En 1971, la République populaire du Congo (devenue simplement "République du Congo") connaissait un calme relatif, qui n'était pas destiné à durer. La population y vivait en paix et mangeait à sa faim, mais le régime marxiste-léniniste pur et dur du commandant Marien N'Gouabi entretenait des milices de jeunes gens armés qui avaient l'œil à tout et la gâchette chatouilleuse. Il était interdit, notamment, de prendre des photos sur toute l'étendue du territoire sans autorisation expresse du ministère de l'information, et la prison de Brazzaville ne passait pas pour une villégiature trois étoiles. Quelques-unes de ces diapos Kodachrome et Ektachrome d'époque ont donc été faites à la sauvette, et je n'ai malheureusement pas pu prendre ces gros plans de visages qui donnent de la vie à une telle série... L'appareil était un Asahi Pentax Spotmatic, avec objectif Super Takumar 50 mm 1.4.

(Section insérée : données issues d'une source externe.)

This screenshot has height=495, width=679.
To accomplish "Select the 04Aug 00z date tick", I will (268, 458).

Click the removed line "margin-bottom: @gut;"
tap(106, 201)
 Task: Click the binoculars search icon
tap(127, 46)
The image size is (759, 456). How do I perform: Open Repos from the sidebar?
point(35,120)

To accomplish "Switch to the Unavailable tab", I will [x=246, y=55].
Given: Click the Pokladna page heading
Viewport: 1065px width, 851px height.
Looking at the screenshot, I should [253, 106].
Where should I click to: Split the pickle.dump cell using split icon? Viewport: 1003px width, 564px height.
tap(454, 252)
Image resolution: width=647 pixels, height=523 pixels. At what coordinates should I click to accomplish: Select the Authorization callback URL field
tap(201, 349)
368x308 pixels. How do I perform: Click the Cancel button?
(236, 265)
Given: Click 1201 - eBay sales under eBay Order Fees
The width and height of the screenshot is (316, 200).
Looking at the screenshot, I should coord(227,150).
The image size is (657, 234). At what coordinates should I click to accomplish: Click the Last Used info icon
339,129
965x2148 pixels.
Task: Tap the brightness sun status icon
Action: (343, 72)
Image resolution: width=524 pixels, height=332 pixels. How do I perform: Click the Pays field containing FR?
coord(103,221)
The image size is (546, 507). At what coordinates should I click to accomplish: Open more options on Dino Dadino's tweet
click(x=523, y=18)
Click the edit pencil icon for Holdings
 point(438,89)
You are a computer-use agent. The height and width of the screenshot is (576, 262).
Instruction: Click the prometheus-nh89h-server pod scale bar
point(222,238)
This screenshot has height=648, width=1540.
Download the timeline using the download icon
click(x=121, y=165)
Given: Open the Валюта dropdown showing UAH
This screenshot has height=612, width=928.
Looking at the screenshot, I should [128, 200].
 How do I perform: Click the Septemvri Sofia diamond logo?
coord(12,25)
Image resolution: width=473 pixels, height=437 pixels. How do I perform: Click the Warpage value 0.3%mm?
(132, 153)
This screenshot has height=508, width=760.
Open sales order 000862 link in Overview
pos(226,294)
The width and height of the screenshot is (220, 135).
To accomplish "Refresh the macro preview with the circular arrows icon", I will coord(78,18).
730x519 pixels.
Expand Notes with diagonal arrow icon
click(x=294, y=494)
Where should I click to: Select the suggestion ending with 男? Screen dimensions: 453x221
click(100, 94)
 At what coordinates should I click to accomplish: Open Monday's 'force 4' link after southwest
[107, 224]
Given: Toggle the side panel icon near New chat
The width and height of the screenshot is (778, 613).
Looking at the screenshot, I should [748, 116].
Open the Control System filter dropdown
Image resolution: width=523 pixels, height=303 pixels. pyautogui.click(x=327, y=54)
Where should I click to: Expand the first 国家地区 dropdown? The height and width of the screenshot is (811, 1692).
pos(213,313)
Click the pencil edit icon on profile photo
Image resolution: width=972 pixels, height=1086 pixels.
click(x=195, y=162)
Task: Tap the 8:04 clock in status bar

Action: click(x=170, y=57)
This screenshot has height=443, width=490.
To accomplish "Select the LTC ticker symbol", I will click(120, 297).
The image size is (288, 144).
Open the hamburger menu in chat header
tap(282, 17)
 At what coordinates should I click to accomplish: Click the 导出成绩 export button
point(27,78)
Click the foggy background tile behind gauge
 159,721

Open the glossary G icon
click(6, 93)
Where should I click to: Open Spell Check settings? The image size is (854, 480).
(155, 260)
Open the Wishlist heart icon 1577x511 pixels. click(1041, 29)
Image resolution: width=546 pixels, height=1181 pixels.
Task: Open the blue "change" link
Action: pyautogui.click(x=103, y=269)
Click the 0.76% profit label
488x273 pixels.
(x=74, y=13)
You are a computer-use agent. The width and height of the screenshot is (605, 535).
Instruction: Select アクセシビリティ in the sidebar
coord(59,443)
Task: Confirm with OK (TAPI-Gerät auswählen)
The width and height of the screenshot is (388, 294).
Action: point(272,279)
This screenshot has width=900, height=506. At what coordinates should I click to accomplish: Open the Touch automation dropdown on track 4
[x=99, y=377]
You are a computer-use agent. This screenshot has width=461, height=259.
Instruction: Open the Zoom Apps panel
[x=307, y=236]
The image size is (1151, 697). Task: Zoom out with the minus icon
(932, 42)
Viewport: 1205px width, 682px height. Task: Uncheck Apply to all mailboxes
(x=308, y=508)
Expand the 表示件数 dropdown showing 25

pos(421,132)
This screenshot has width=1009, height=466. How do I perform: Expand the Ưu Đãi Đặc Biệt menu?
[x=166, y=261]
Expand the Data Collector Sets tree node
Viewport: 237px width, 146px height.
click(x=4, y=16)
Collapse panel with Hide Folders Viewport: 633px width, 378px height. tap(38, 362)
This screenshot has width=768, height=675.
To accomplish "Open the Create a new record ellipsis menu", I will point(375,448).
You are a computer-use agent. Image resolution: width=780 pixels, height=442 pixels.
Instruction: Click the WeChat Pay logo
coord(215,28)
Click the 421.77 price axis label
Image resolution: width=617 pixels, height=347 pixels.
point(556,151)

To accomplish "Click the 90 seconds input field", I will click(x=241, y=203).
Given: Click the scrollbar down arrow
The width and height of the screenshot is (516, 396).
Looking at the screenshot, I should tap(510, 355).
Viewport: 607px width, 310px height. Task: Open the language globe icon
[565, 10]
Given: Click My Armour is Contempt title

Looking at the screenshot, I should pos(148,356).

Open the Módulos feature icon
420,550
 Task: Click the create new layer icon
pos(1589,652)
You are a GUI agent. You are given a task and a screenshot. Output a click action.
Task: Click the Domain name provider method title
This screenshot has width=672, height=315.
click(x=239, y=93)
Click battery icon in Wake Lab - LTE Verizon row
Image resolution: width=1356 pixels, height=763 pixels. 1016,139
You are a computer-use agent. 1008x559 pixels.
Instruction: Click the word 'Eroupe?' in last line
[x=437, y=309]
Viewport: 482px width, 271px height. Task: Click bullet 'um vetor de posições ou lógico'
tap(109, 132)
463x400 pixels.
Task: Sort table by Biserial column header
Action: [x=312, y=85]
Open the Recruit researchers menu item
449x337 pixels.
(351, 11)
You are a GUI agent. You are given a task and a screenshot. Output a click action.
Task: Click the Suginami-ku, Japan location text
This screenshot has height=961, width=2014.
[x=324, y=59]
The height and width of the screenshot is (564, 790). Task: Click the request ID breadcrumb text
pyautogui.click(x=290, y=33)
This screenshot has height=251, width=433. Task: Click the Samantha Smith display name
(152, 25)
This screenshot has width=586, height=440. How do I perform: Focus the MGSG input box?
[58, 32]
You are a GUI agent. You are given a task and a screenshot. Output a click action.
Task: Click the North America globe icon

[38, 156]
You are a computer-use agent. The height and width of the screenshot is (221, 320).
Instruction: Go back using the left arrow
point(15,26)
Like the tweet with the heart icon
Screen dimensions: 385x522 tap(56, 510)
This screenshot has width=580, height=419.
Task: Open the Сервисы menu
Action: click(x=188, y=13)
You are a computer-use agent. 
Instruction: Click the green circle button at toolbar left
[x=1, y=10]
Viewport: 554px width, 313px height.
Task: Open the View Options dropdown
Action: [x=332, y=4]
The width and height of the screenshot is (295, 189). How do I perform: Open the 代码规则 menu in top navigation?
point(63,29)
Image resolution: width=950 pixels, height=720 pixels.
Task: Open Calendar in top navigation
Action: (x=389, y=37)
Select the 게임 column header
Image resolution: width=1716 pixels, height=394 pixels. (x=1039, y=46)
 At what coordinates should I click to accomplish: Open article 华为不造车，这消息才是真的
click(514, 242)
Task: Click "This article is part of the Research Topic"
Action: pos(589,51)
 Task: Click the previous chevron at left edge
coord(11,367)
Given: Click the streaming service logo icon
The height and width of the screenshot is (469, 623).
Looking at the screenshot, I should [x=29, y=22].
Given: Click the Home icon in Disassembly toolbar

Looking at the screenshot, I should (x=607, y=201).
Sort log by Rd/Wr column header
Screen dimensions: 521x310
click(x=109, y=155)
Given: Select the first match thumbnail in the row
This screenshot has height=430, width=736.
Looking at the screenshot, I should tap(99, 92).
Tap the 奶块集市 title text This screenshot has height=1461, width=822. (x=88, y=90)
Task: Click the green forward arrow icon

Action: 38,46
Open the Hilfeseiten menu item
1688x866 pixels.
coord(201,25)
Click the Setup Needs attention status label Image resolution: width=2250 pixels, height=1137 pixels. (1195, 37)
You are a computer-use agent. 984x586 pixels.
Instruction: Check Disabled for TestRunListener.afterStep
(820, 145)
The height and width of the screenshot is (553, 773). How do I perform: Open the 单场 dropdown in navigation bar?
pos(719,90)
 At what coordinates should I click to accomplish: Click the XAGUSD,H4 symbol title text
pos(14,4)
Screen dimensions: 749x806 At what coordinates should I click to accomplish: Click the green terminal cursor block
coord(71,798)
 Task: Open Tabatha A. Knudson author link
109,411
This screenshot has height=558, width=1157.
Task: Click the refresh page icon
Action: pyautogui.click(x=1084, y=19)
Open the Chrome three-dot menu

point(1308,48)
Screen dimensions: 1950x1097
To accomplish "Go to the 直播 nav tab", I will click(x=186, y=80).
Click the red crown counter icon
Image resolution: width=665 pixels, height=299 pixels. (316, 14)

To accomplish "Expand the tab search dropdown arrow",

En arrivant entre les deux capitales, Brazzaville et Kinshasa, qui se font face, le fleuve Congo s'élargit et devient torrentueux, ce qui le rend non navigable en aval, jusqu'à la mer. Cette étendue d'eau est le Stanley Pool, du nom de l'explorateur et journaliste anglais qui conquit l'actuelle République démocratique du Congo (ex-Zaïre) au nom du roi des Belges Léopold II. C'est ce même Stanley qui retrouva le Dr Livingstone au bord du lac Tanganyika.
Pirogues de pêcheurs près du port atlantique de Pointe Noire.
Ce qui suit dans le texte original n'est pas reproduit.